Лед тронулся, процесс пошел, страдающее лирическое «я» обнаружило выход — разумеется, ни в чем новом, во все тех же агрессии и насилии, обращенных во внешний мир, однако имеющих также внешний источник происхождения, что изба­вило душу и разум поэта от необходимости продуцировать ужасы на основе исключительно внутренних духовных ресурсов. Но... судя по всему, тут же пришлось «дать задний ход» и «наступить на горло собственной песне». Сам ли догадался, читатели или коллеги посоветовали, публика ли освистала, однако Маяковский понял, что война — не предмет эстетических игр. Придержива­ясь тактики «умеренного зверства», он пишет «Мысли в при­зыв» (1914 г.), «Мама и убитый немцами вечер» (1914 г.) — с прекрасной метафорой «закройте глаза газет!», сочиняет тек­сты к казенно-патриотическим лубочным картинкам, предва­ряя опыт работы в советских «Окнах РОСТА», и во всю мощь таланта разворачивает военную тему в грандиозной поэме «Война и мир» (1916 г.).

В 1916 г. в его поэзии возникает образ России. Она — не то Отечество, в котором может реализовать себя и которому хочет служить лирический герой Маяковского. Поэтому он заявляет: «Я не твой, снеговая уродина» («России»), в тысячный раз вос­производя мотив отчуждения и в пятисотый «прогуливаясь» по святыням. В самом деле — «надоело», и революционный при­зыв «Россия, нельзя ли чего поновее?» («Эй!»), авангардист­ский по своей сути, с не меньшей правомерностью поэт мог бы адресовать себе.

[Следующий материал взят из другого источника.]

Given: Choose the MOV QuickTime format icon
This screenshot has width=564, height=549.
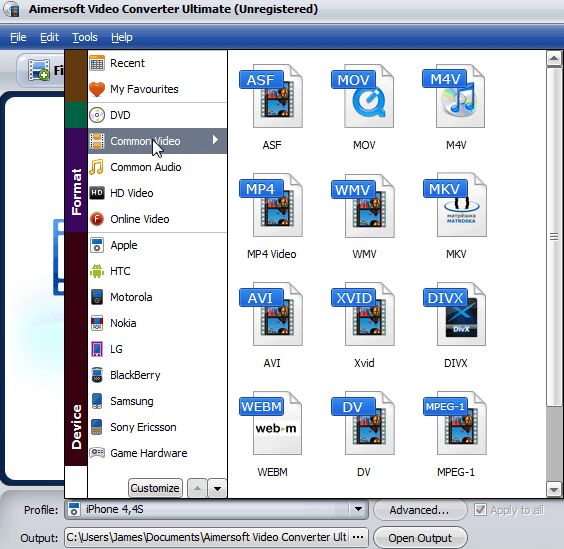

И Россия, и Маяковский смогли «поновее», когда грянула Февральская революция. Война была относительно далеко, да и поэт на нее не пошел. (Зато отношение к ней выразил не только устно и печатно, но и действием. «Летом 1915 года, когда московская чернь громила витрины германских фирм, он и в этих шествиях принимал участие», – вспоминал В. Ходасевич). Революция была рядом и непосредственно касалась каждого, кроме того, обещала радикально переустроить ненавистный Маяковскому мир. Чем не утешение для буйной души футуриста?

По следам событий февраля 1917 г. написана «поэтохроника» «Революция», в которой Маяковский начинает говорить от имени революционных масс. Освобожденный от необходи­мости жаловаться на несовершенство мира и одиночество, стих поэта бодр, смел, напорист и раскован. Устами очевидца заговорила история, устами футуриста — будущее. И образ России — не той, вечной, «снеговой уродины», а преображен­ной пламенем революции, бесконечно дорог ему: «Это улицы, // взяв по красному флагу, // призывами зарев зовут Россию».

В «поэтохронике» много религиозной символики, но она, необходимая для передачи эпохальности происходящих собы­тий, затмевается языком призывов, лозунгов и победных кличей.

Революция стала для мятежной души Маяковского лекар­ством несравненно более действенным, нежели футуризм или война. Излюбленная и «изъезженная» вдоль и поперек тема одиночества за весь 1917 г. ни разу не появляется в его поэ­зии; та же участь постигла мотивы страдания. А вот агрессив­ность предстала в иной модификации: отныне ее объектом становятся враги революции. Правда, кого таковыми считать, поэту, как и многим его современникам, было сложно разо­браться: обстановка менялась не по дням, а по часам. Но Мая­ковский сориентировался, объявив врагами революции каде­тов (сатирическая «Сказка о красной шапочке»), Временное правительство и мировой империализм, продолжающих войну («К ответу!»). А что касается врага номер один, то ему посвя­щено незабываемое двустишие: «Ешь ананасы, рябчиков жуй, // День твой последний приходит, буржуй», которым поэт встретил свою главную революцию, определившую его даль­нейшую судьбу — прижизненную и значительную часть по­смертной.